START DATASET RECORDS
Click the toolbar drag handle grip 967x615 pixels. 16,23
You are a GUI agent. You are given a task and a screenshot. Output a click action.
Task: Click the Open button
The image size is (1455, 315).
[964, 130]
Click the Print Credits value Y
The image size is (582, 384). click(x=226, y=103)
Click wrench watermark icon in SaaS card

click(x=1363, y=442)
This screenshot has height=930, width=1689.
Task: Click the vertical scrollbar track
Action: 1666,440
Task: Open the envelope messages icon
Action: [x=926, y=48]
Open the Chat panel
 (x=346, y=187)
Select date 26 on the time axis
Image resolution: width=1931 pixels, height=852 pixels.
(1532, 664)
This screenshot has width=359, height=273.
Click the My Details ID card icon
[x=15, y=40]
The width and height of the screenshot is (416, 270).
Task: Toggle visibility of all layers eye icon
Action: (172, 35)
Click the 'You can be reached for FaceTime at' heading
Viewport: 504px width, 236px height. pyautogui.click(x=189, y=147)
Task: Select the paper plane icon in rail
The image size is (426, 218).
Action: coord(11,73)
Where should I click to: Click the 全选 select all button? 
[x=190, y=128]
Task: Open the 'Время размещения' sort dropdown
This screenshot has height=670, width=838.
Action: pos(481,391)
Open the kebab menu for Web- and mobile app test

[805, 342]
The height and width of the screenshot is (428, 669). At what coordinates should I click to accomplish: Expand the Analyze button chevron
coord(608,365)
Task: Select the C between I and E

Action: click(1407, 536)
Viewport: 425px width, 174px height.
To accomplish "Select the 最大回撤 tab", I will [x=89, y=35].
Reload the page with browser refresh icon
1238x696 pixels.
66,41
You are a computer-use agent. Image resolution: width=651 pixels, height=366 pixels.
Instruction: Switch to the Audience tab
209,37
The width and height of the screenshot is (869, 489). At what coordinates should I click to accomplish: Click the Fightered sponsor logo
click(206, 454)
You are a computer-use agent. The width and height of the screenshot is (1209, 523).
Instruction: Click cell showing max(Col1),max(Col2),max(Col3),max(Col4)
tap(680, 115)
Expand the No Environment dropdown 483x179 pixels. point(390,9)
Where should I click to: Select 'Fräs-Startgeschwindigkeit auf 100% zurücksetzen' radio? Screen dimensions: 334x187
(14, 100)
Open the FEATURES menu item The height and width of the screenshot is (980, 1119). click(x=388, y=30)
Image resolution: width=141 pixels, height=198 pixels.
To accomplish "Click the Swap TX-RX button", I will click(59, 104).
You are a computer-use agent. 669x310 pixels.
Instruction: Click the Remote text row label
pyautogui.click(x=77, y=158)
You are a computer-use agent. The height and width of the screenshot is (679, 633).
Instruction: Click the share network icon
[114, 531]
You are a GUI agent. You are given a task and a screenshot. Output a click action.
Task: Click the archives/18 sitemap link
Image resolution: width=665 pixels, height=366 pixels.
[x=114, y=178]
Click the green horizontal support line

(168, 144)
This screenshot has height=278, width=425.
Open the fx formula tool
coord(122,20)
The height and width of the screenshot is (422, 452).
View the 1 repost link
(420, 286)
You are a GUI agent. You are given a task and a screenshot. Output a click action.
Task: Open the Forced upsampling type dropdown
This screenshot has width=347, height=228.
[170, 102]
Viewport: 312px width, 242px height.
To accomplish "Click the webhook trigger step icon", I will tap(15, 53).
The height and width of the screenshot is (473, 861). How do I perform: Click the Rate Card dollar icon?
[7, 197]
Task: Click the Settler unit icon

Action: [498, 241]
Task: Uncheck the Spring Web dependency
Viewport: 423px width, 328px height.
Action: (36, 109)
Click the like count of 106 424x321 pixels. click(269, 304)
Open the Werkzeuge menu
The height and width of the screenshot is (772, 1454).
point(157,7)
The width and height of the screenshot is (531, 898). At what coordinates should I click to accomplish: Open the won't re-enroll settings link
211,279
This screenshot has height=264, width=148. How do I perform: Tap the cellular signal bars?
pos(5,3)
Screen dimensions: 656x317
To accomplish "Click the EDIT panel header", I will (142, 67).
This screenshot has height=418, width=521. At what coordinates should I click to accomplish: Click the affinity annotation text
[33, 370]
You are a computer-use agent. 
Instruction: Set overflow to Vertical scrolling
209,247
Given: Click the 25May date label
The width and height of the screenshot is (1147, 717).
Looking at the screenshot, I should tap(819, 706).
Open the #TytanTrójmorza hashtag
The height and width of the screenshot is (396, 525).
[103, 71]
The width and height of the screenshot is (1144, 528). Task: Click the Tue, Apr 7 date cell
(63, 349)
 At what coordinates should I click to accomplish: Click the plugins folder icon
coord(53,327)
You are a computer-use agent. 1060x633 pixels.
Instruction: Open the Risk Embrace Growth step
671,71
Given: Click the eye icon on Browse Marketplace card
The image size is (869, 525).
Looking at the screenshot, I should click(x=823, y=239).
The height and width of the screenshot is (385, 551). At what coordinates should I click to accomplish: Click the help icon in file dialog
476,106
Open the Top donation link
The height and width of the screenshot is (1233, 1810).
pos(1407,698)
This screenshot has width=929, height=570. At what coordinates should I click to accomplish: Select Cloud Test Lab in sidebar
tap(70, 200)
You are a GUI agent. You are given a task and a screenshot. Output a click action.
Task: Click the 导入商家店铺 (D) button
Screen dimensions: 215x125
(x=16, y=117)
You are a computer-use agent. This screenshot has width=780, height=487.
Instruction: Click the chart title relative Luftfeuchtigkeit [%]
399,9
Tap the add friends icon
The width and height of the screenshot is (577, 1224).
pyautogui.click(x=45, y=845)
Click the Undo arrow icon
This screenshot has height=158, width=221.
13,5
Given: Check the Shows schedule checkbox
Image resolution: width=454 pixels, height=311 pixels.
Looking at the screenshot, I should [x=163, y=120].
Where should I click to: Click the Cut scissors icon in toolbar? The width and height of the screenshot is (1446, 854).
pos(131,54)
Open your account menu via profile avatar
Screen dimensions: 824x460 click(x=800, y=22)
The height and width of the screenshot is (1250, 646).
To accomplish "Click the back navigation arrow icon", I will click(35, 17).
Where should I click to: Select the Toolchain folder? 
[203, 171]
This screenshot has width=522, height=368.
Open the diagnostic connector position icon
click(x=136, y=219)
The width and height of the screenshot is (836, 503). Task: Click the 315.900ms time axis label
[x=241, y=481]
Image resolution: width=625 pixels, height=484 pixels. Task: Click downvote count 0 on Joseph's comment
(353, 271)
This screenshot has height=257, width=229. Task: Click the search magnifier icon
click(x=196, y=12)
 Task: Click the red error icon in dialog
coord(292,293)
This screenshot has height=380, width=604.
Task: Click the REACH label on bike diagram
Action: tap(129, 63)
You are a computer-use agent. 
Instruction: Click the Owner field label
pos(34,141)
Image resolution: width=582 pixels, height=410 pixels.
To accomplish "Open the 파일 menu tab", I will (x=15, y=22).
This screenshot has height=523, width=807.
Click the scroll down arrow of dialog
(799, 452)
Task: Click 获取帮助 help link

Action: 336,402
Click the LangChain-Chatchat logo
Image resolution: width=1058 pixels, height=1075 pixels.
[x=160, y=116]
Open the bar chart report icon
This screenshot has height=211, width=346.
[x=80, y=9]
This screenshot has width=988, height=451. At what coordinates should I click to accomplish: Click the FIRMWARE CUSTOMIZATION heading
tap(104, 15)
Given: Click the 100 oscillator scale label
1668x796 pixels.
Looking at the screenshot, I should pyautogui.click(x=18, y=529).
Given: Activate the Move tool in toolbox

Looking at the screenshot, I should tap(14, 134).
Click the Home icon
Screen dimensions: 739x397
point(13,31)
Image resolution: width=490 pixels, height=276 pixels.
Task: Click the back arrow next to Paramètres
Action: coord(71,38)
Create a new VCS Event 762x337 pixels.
END DATASET RECORDS
*WHAT IS BEING ASKED*. What you return must be the lines above that run from the line with "The width and height of the screenshot is (869, 489)." to the line with "You are a computer-use agent. 669x310 pixels.", inclusive, each copied exactly.

*EXERCISE SOLUTION*.
The width and height of the screenshot is (869, 489). At what coordinates should I click to accomplish: Click the Fightered sponsor logo
click(206, 454)
You are a computer-use agent. The width and height of the screenshot is (1209, 523).
Instruction: Click cell showing max(Col1),max(Col2),max(Col3),max(Col4)
tap(680, 115)
Expand the No Environment dropdown 483x179 pixels. point(390,9)
Where should I click to: Select 'Fräs-Startgeschwindigkeit auf 100% zurücksetzen' radio? Screen dimensions: 334x187
(14, 100)
Open the FEATURES menu item The height and width of the screenshot is (980, 1119). click(x=388, y=30)
Image resolution: width=141 pixels, height=198 pixels.
To accomplish "Click the Swap TX-RX button", I will click(59, 104).
You are a computer-use agent. 669x310 pixels.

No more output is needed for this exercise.